--- BEGIN ---

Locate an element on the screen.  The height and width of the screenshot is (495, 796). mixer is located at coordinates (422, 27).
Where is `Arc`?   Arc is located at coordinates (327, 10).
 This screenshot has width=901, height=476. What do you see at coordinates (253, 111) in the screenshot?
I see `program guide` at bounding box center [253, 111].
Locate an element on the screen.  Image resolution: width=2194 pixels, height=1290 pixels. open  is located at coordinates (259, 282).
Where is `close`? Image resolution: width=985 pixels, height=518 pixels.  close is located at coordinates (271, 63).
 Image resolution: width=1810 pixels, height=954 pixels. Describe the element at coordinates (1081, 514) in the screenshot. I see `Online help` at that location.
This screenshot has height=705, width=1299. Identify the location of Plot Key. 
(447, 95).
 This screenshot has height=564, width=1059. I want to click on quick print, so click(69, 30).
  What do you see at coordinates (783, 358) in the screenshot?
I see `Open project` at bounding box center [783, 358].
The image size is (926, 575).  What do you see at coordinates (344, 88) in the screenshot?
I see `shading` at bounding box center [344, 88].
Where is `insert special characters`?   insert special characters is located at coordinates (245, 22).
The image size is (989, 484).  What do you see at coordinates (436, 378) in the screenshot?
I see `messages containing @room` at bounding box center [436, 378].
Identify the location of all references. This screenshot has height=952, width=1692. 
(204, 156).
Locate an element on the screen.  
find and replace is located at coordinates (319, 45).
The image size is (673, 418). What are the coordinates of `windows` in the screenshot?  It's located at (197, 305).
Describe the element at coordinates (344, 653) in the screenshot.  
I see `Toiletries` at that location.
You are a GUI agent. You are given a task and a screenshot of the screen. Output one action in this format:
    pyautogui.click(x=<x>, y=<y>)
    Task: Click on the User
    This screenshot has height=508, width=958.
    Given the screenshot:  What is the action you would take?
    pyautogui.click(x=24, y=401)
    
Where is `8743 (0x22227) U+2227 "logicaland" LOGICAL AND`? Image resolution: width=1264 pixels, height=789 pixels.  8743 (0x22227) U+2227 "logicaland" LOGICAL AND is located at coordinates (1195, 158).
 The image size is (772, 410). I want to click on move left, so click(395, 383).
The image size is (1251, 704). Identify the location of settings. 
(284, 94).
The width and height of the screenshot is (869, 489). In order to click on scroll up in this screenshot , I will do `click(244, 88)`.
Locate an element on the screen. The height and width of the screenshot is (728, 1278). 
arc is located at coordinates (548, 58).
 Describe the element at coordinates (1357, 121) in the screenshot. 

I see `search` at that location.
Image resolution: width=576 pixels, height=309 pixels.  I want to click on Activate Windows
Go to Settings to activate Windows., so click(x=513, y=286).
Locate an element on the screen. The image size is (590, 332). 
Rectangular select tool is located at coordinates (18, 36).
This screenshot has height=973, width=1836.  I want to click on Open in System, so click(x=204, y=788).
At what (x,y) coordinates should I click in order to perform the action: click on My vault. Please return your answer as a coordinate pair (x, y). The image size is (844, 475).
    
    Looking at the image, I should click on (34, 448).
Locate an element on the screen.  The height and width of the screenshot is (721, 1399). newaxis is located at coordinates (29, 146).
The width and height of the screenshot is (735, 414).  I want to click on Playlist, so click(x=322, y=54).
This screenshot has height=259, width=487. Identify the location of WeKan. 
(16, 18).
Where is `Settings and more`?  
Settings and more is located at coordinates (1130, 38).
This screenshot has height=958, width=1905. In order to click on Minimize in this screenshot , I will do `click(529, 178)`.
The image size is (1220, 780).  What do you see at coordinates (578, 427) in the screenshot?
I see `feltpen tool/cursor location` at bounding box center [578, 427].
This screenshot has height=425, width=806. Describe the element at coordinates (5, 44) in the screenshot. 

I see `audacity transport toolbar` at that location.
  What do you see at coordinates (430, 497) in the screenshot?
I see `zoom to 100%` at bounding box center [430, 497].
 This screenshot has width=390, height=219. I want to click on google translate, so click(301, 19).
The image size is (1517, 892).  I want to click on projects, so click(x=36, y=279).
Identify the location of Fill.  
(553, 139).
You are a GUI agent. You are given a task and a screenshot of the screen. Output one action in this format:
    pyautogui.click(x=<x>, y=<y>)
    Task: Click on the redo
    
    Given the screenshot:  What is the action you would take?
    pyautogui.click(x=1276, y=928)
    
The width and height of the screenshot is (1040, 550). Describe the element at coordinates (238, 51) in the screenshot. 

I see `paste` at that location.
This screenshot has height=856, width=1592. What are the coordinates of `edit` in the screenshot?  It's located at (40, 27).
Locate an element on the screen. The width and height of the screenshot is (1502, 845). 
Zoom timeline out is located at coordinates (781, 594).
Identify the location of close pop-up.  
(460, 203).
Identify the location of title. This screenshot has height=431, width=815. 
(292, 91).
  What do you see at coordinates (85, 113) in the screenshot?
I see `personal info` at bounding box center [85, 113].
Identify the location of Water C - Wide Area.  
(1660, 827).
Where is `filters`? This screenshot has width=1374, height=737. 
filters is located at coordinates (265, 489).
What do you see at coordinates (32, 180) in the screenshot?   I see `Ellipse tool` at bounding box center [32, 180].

--- END ---

Given problem: Rewrite the listing from its first line through the line containing "(204, 156).", replacing "Plot Key" with "Legend" and leaving everything else unchanged.

Complete response:
Locate an element on the screen.  The height and width of the screenshot is (495, 796). mixer is located at coordinates (422, 27).
Where is `Arc`?   Arc is located at coordinates (327, 10).
 This screenshot has width=901, height=476. What do you see at coordinates (253, 111) in the screenshot?
I see `program guide` at bounding box center [253, 111].
Locate an element on the screen.  Image resolution: width=2194 pixels, height=1290 pixels. open  is located at coordinates (259, 282).
Where is `close`? Image resolution: width=985 pixels, height=518 pixels.  close is located at coordinates (271, 63).
 Image resolution: width=1810 pixels, height=954 pixels. Describe the element at coordinates (1081, 514) in the screenshot. I see `Online help` at that location.
This screenshot has height=705, width=1299. Identify the location of Legend. 
(447, 95).
 This screenshot has height=564, width=1059. I want to click on quick print, so click(69, 30).
  What do you see at coordinates (783, 358) in the screenshot?
I see `Open project` at bounding box center [783, 358].
The image size is (926, 575).  What do you see at coordinates (344, 88) in the screenshot?
I see `shading` at bounding box center [344, 88].
Where is `insert special characters`?   insert special characters is located at coordinates (245, 22).
The image size is (989, 484).  What do you see at coordinates (436, 378) in the screenshot?
I see `messages containing @room` at bounding box center [436, 378].
Identify the location of all references. This screenshot has height=952, width=1692. 
(204, 156).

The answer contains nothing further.